Building data pipelines for fintech with Python
At Mercury, we needed to process millions of transactions daily for reconciliation, reporting, and compliance. Python's data ecosystem-Pandas, Polars, and Dask-made this manageable, but building reliable pipelines required careful design.
The Challenge
Financial data pipelines must be:
- Accurate (no data loss or corruption)
- Fast (process millions of records)
- Reliable (handle failures gracefully)
- Auditable (track every transformation)
Our Architecture
We used a combination of:
- Pandas for in-memory transformations
- Polars for larger datasets (faster, more memory-efficient)

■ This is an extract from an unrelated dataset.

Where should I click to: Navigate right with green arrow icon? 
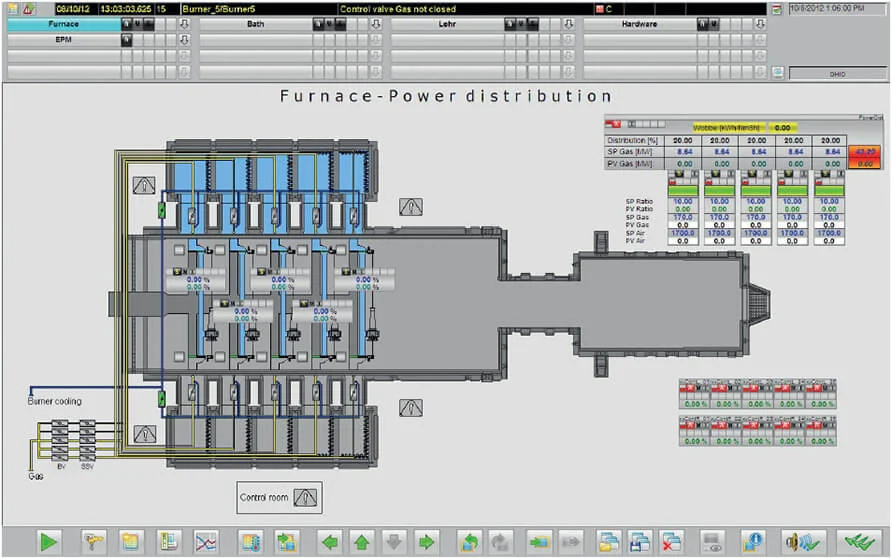(x=426, y=542)
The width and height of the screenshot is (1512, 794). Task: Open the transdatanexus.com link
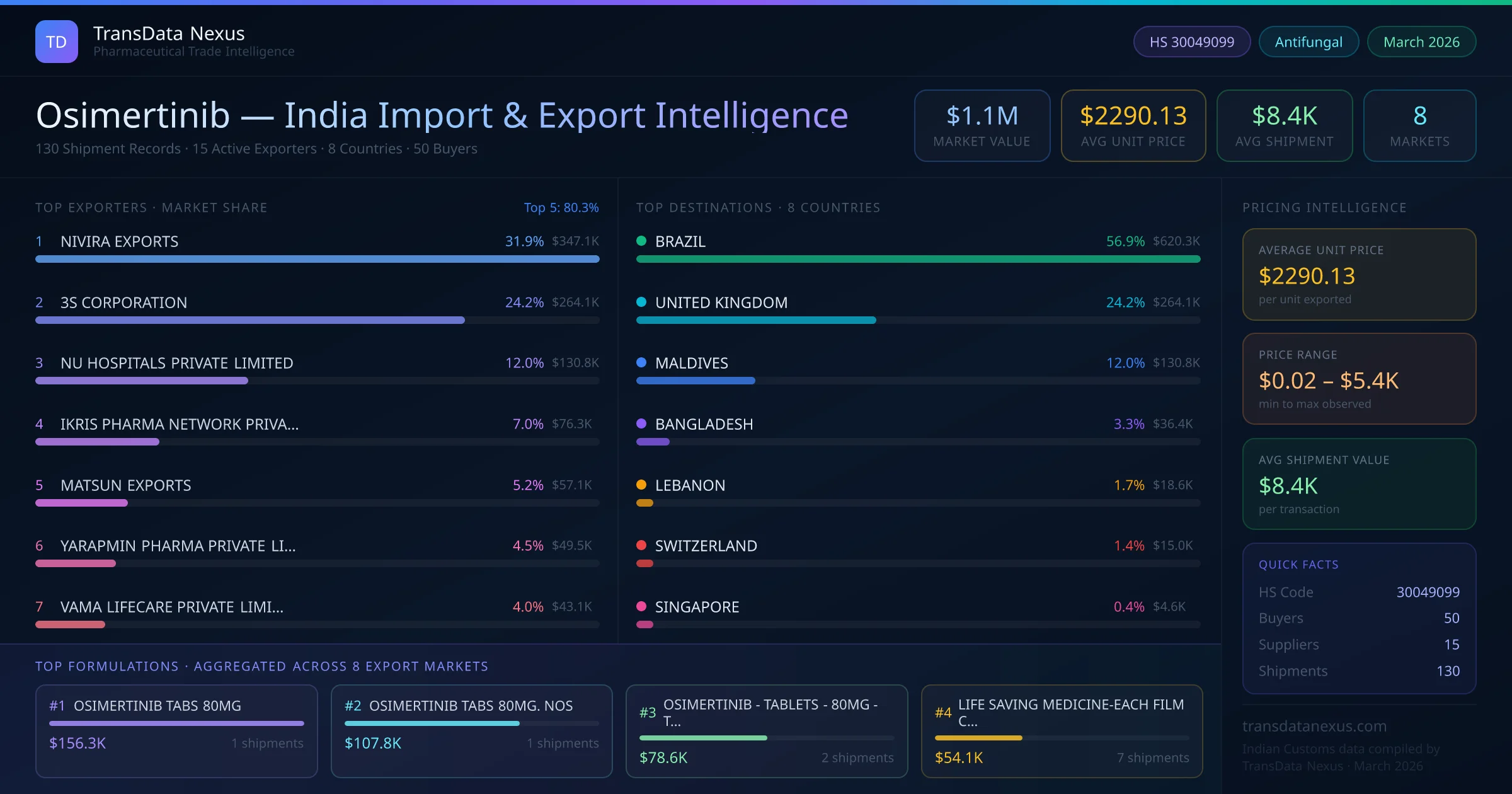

- Dask for distributed processing
- Apache Airflow for orchestration
Example Pipeline
import pandas as pd
import polars as pl
from dask import dataframe as dd
def process_transactions(file_path: str) -> pd.DataFrame:
# Read with Polars for speed
df = pl.read_csv(file_path)
# Transformations
df = df.filter(pl.col("amount") > 0)
df = df.with_columns([
pl.col("timestamp").str.strptime(pl.Datetime),
pl.col("amount").cast(pl.Decimal(10, 2))
])
# Convert to Pandas for final processing
return df.to_pandas()
def reconcile_transactions(transactions: pd.DataFrame,
ledger: pd.DataFrame) -> pd.DataFrame:
merged = transactions.merge(
ledger,
on=["transaction_id", "amount"],
how="outer",
indicator=True
)
# Find discrepancies
discrepancies = merged[merged["_merge"] != "both"]
return discrepancies
Error Handling
def safe_process(file_path: str) -> Optional[pd.DataFrame]:
try:
return process_transactions(file_path)
except FileNotFoundError:
logger.error(f"File not found: {file_path}")
return None
except pd.errors.EmptyDataError:
logger.warning(f"Empty file: {file_path}")
return pd.DataFrame()
except Exception as e:
logger.exception(f"Unexpected error: {e}")
raise
Performance Optimization
- Use Polars for large datasets
- Parallelize with Dask when possible
- Cache intermediate results
- Use appropriate data types
- Profile and optimize bottlenecks
Testing
def test_transaction_processing():
test_data = pd.DataFrame({
"transaction_id": ["T1", "T2"],
"amount": [100.50, 200.75],
"timestamp": ["2023-04-01 10:00:00", "2023-04-01 11:00:00"]
})
result = process_transactions(test_data)
assert len(result) == 2
assert result["amount"].sum() == 301.25
Lessons Learned
- Start with Pandas, optimize with Polars when needed
- Always validate data at pipeline boundaries
- Log everything for debugging
- Test with production-like data volumes
- Monitor pipeline performance and costs
"Data pipelines are only as good as their error handling."